Let’s just cut through the BS: far from being united under a single sovereign, as Packer imagines, Māori iwi and hapu (tribes and sub-tribes) were engaged in relentless internecine warfare. Colonisers and settlers from Britain eventually put a stop to the savagery. The chiefs ceded sovereignty to Queen Victoria via the Treaty of Waitangi in exchange for protection from other European powers, who might not have been as genteel. Packer’s notion that “there were two sovereigns” is comic fiction.


The British had outlawed slavery in 1833 in all their colonies with the Slavery Abolition Act—years before the Treaty was signed. The only people to practice slavery in these islands were Māori, until colonisation ended it.


When Packer claims “before our natural development was interfered with,” she conveniently ignores that Māori were not naturally developing at all. What spurred Māori development was colonisation. By 1867, all Māori males over 21 could vote, and dedicated Māori parliamentary seats ensured representation as equal citizens under the Crown.

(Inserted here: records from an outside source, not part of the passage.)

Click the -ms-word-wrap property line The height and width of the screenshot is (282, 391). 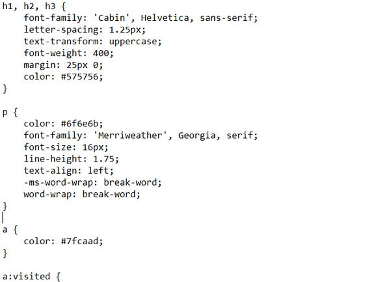92,182
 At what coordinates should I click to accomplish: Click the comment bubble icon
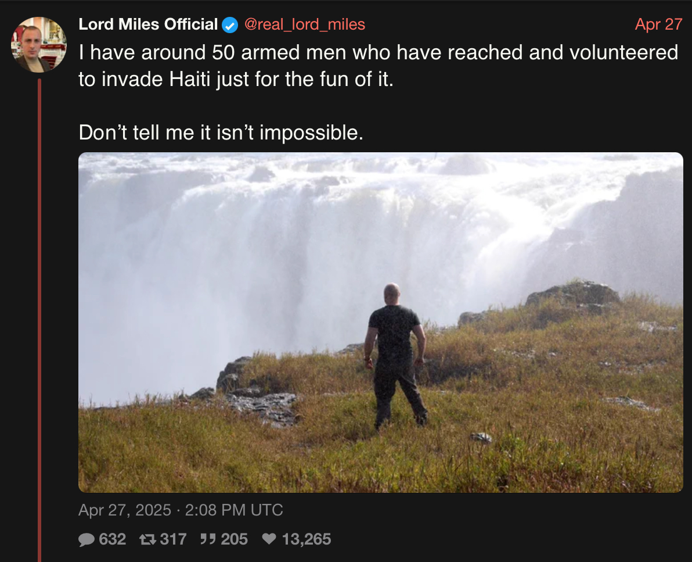point(87,539)
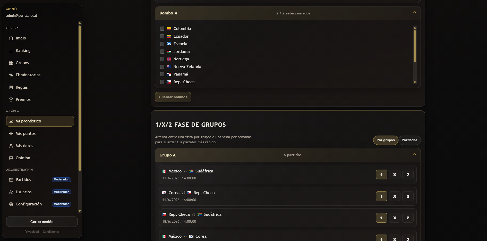The height and width of the screenshot is (241, 487).
Task: Collapse the Grupo A section
Action: pyautogui.click(x=415, y=154)
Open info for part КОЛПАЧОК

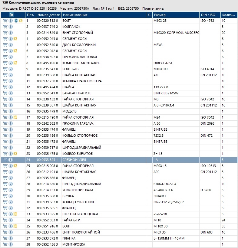pos(11,27)
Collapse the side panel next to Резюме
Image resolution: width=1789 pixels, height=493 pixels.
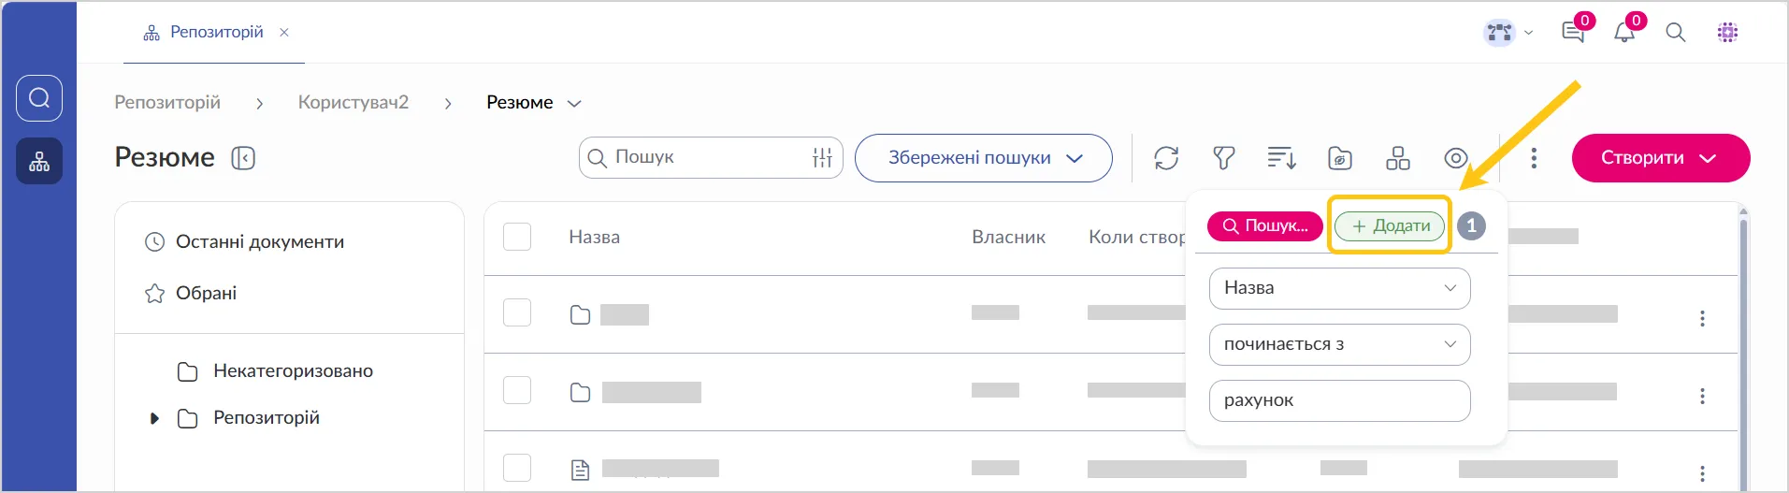tap(243, 158)
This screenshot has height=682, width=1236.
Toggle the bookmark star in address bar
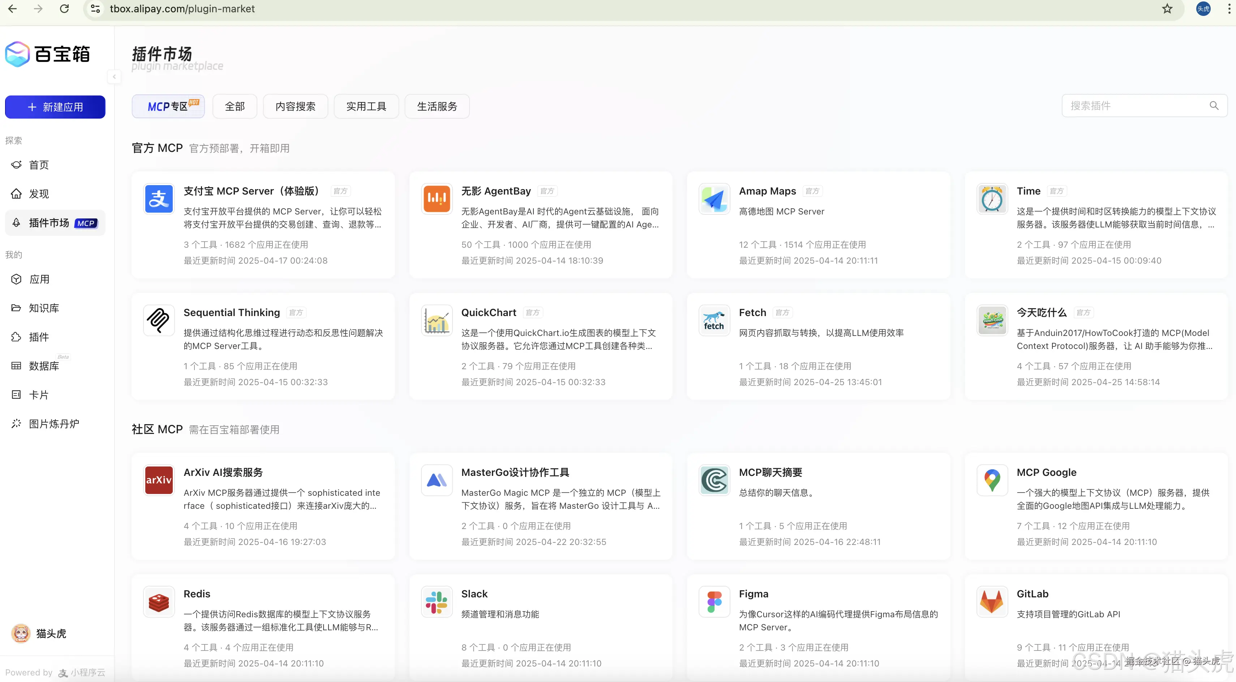pyautogui.click(x=1167, y=9)
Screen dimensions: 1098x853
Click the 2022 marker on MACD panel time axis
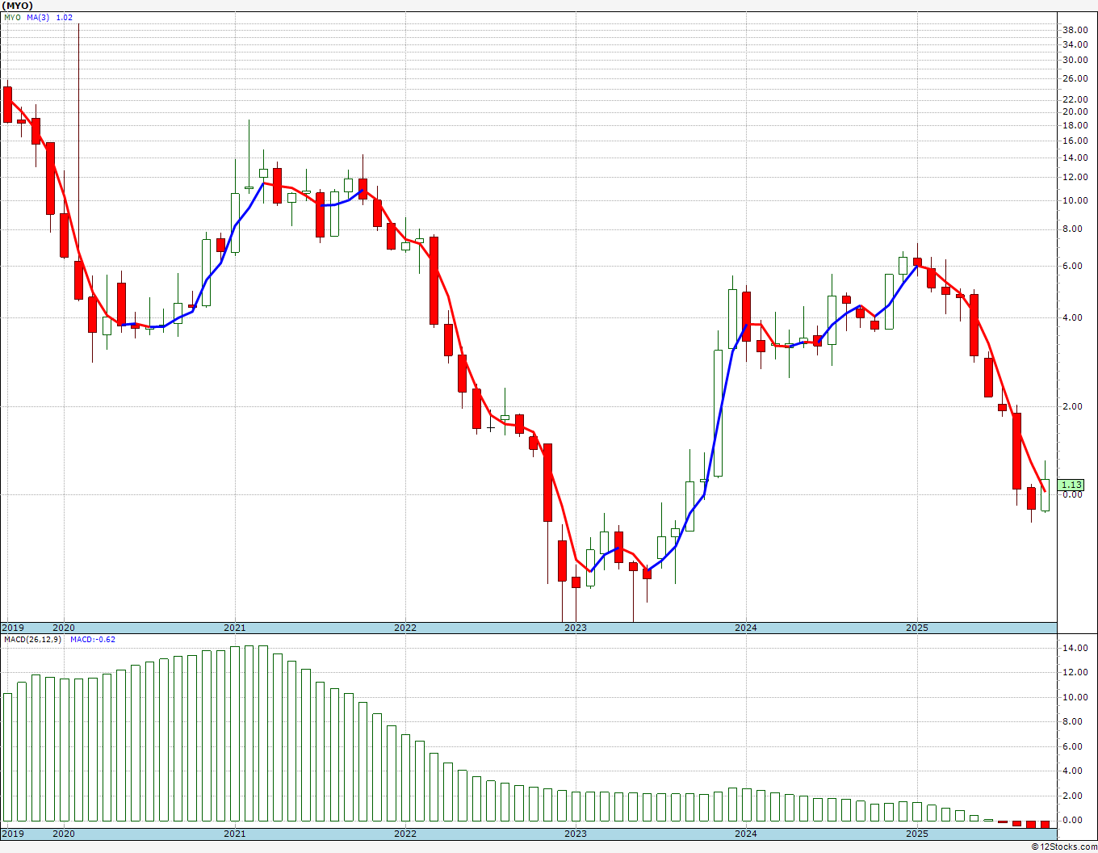click(x=404, y=834)
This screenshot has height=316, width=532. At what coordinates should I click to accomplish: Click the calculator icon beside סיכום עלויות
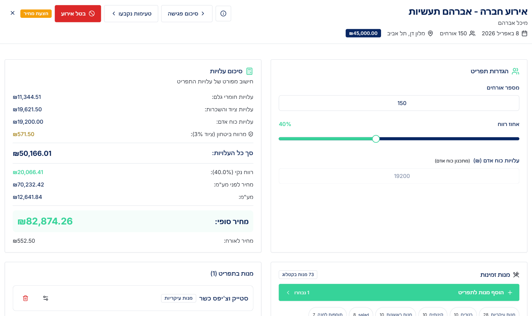250,71
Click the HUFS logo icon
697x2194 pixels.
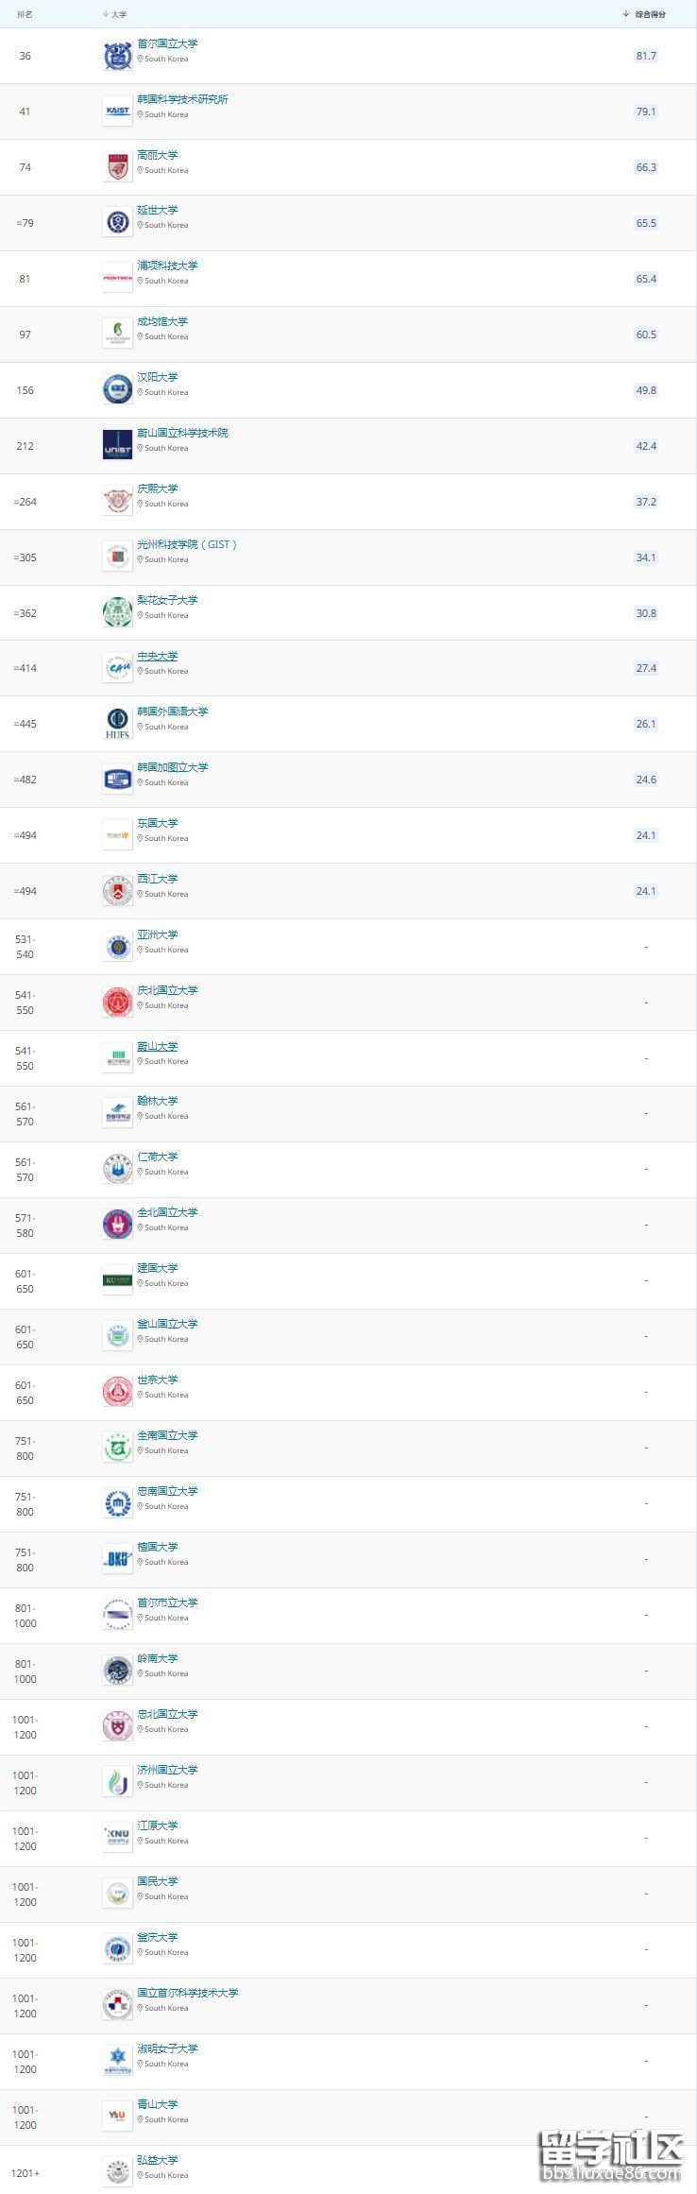pos(117,724)
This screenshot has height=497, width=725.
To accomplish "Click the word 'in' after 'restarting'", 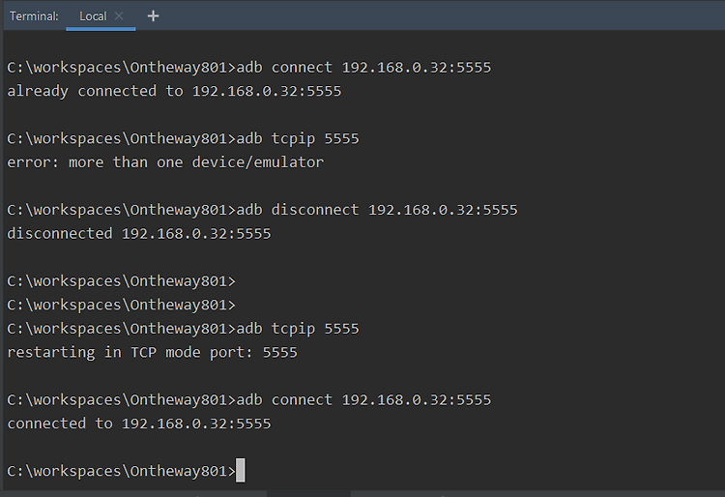I will (x=113, y=352).
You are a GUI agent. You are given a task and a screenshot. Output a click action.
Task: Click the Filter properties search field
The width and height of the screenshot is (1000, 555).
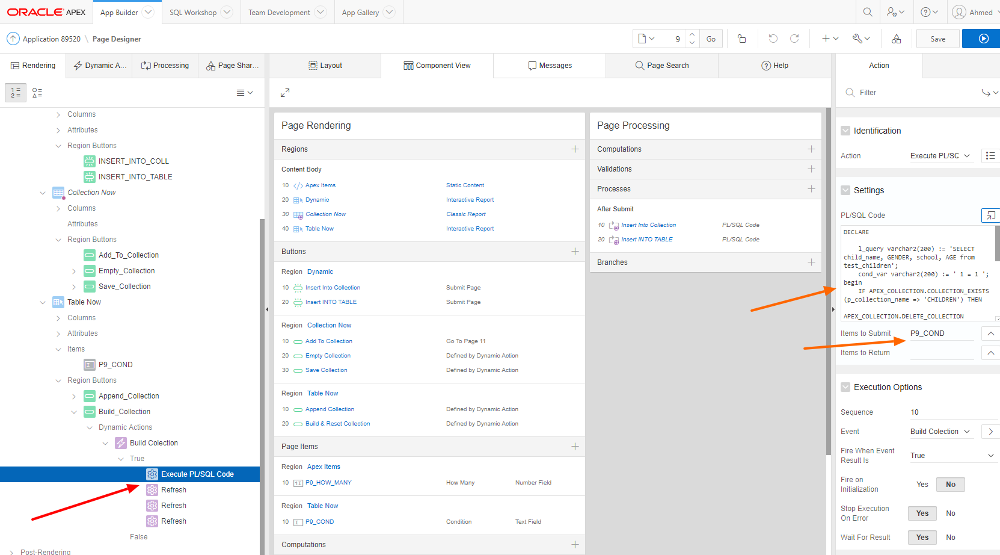coord(914,93)
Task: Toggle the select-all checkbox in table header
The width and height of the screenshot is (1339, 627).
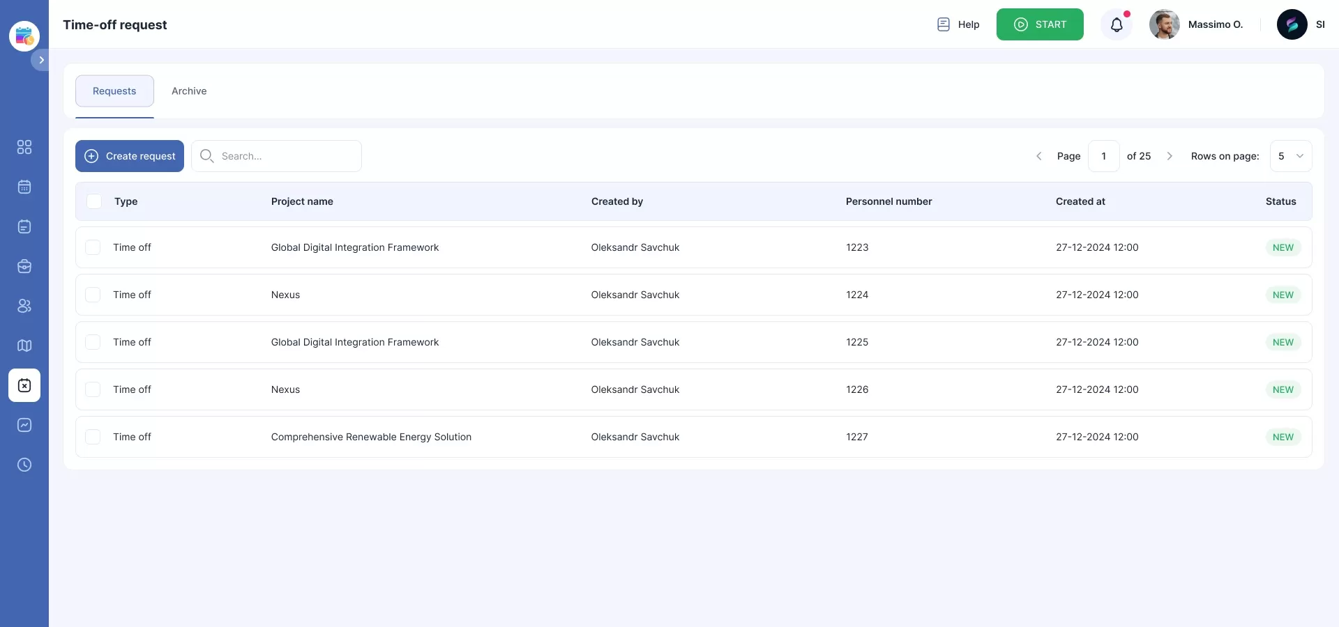Action: (x=94, y=201)
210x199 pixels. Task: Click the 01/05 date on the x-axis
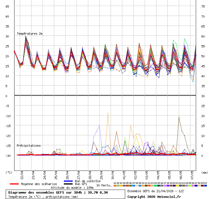coord(124,174)
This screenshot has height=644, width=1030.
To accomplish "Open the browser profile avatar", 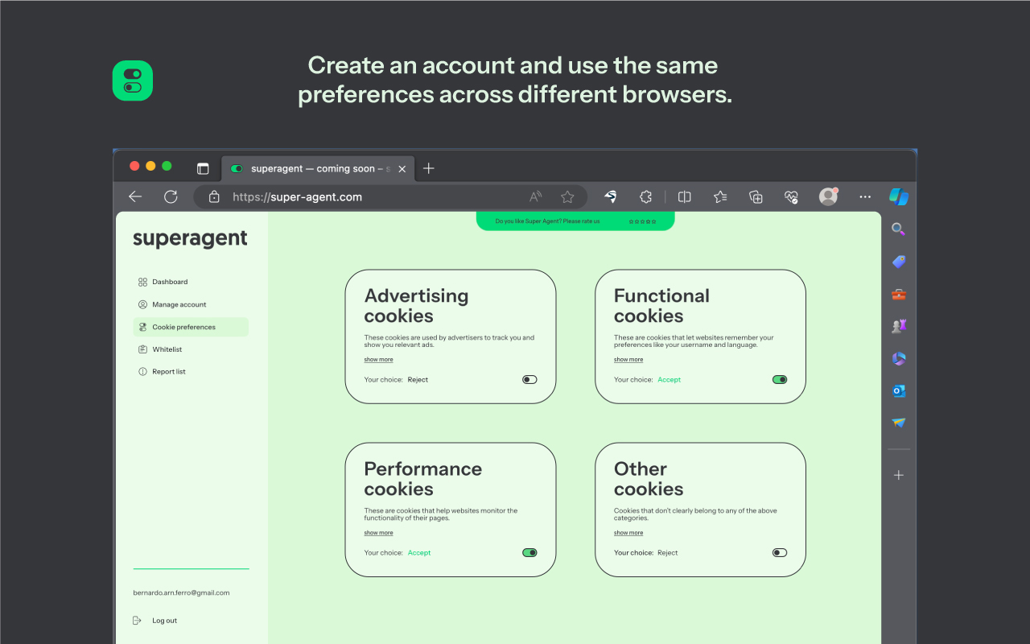I will (x=828, y=196).
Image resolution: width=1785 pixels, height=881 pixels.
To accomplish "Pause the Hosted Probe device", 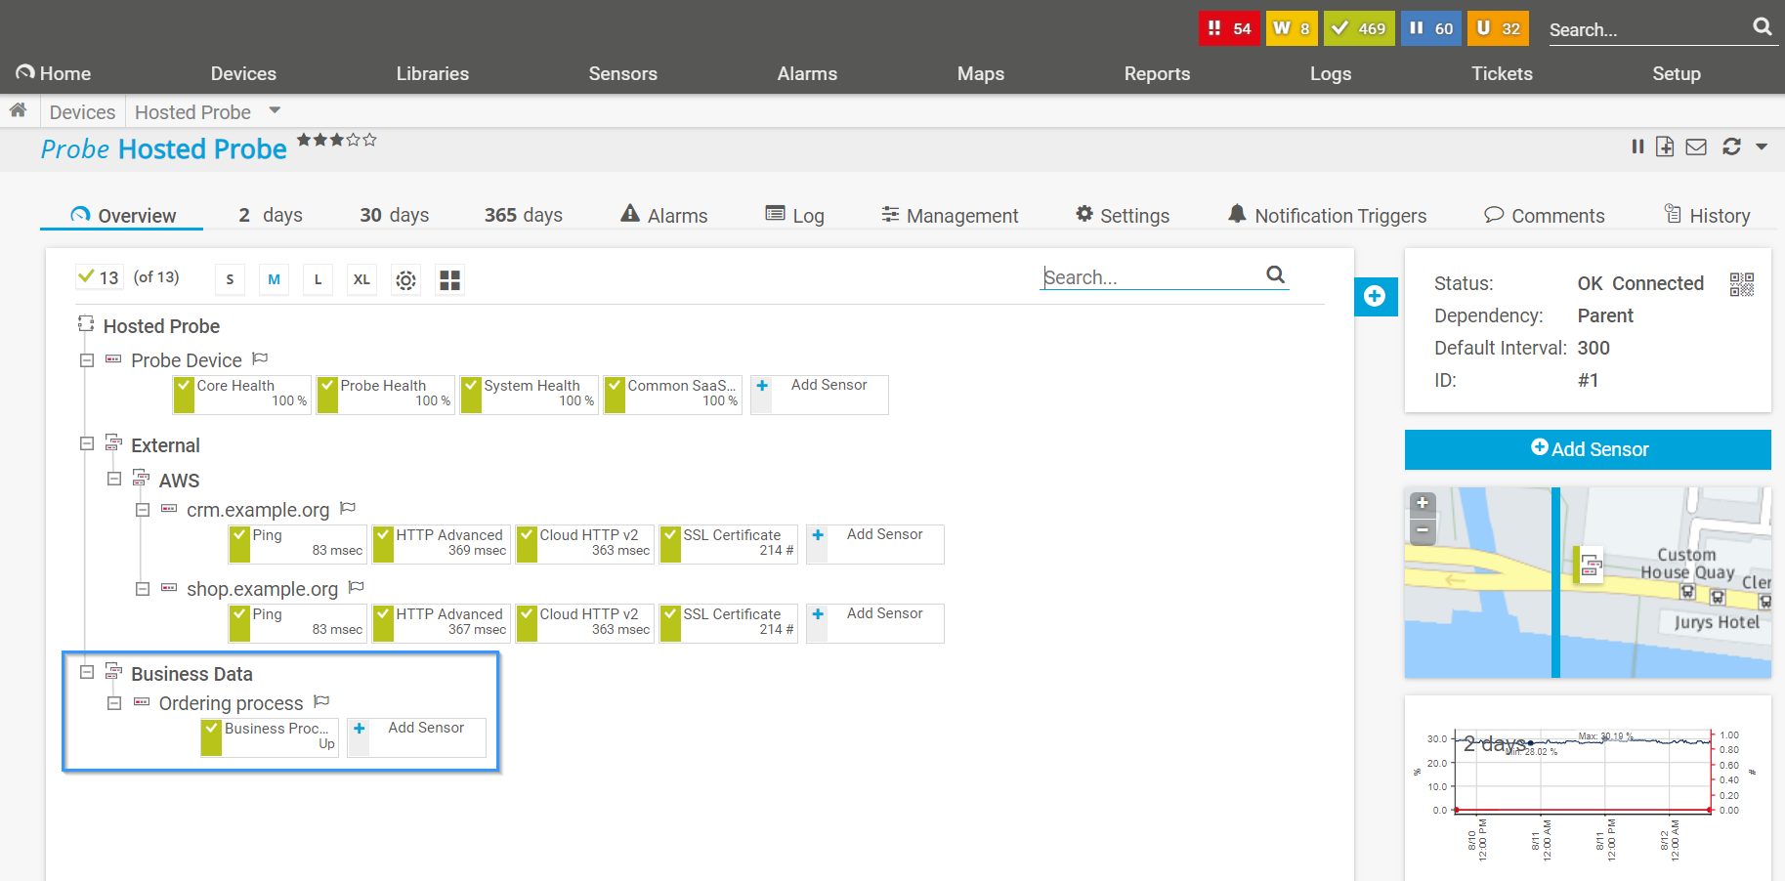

From the way Packer and her activist ilk talk, you’d think Māori were subjected to 184 years of ruthless barbarity. I assure you, they were not. The welfare state, not colonisation, has been the true thief of Māori potential—as it has been for many Europeans. Generational dependence on government handouts destroys ambition and fosters entitlement. It’s a curse no matter your race.


There are many extraordinarily successful Māori who reject this toxic fixation on the past. They know that success comes from values and choices, not endless grievance. They must find Packer’s rhetoric about their race deeply embarrassing and patronising.


If Māori want progress—and most do—they must reject these divisive narratives. The only way forward for all of us is to embrace timeless virtues: responsibility, resilience, and a strong work ethic.